1. Blank machine is folded to magnetic core goods shelves, its characterized in that:

the automatic feeding device comprises a conveying mechanism, a pushing assembly (6), a material table (7), a material moving assembly (8), a supporting table assembly (9), a material placing tray (10) and a goods shelf vehicle (11), wherein the pushing assembly (6) is used for pushing materials on the conveying mechanism onto the material table (7), the material placing tray (10) can be transferred between the supporting table assembly (9) and the goods shelf vehicle (11) through the operation of the supporting table assembly (9), and the material moving assembly (8) is used for transferring the materials on the material table (7) onto the material placing tray (10) at the position of the supporting table assembly (9);

the saddle assembly (9) comprises a vertical frame (901), a bearing frame (902) which is arranged on the vertical frame (901) in a driving mode through a first driving mechanism (905), a movable table (903) which is arranged on the bearing frame (902) in a driving mode through a second driving mechanism (906) in a transversely telescopic mode, and a bearing disc (904) which is arranged on the movable table (903) and can move along with the movable table (903);

the bearing plate (904) is in a groove shape, positioning notches (9042) are formed in two sides of the bearing plate, and the object placing plate (10) is embedded in the two positioning notches (9042) in a matching way;

a plurality of ductile sheets (9043) are vertically arranged in the positioning notch (9042), and a rigid and smooth slide bar (9044) is arranged at the top of each ductile sheet (9043);

the height distribution of each ductile sheet (9043) is low in the middle and high on two sides;

the conveying mechanism comprises a first conveying belt assembly (1), a turnover belt assembly (3) and a second conveying belt assembly (4) which are sequentially connected.

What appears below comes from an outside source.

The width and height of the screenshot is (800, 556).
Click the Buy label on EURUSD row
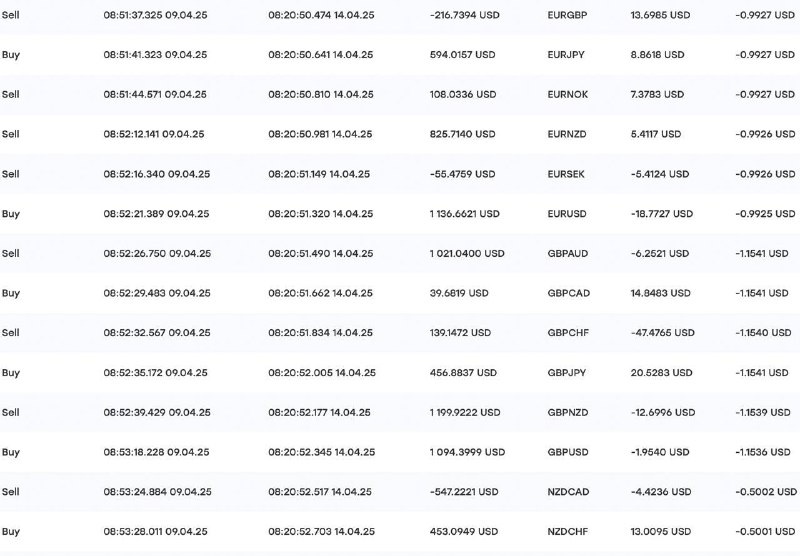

2. The core pallet stacking machine of claim 1 wherein: the first conveyor belt assembly (1) is provided with a burr brushing mechanism (2).

3. The core pallet stacking machine of claim 1 wherein: and the second conveyor belt assembly (4) is provided with a powder adhering mechanism (5).

4. The core pallet stacking machine of claim 1 wherein: the material moving component (8) is a sucker component.

5. The core pallet stacking machine of claim 1 wherein: the bearing frame (902) is of a square frame structure, one side of the bearing frame is movably arranged on the vertical frame (901), and the bearing frame and the vertical frame are perpendicular to each other to form a T-shaped structure.

6. The core pallet stacking machine of claim 1 wherein: the bearing frame (902) is provided with a roller assembly, and the roller assembly is arranged at the bottom of the bearing disc (904) in a rolling support mode.

7. The core pallet stacking machine of claim 1 wherein: the bearing plate (904) is provided with a plurality of weight reducing holes (9041) which are uniformly distributed at equal intervals.

8. The core pallet stacking machine of claim 1 wherein: both sides of the positioning notch (9042) are slope surfaces.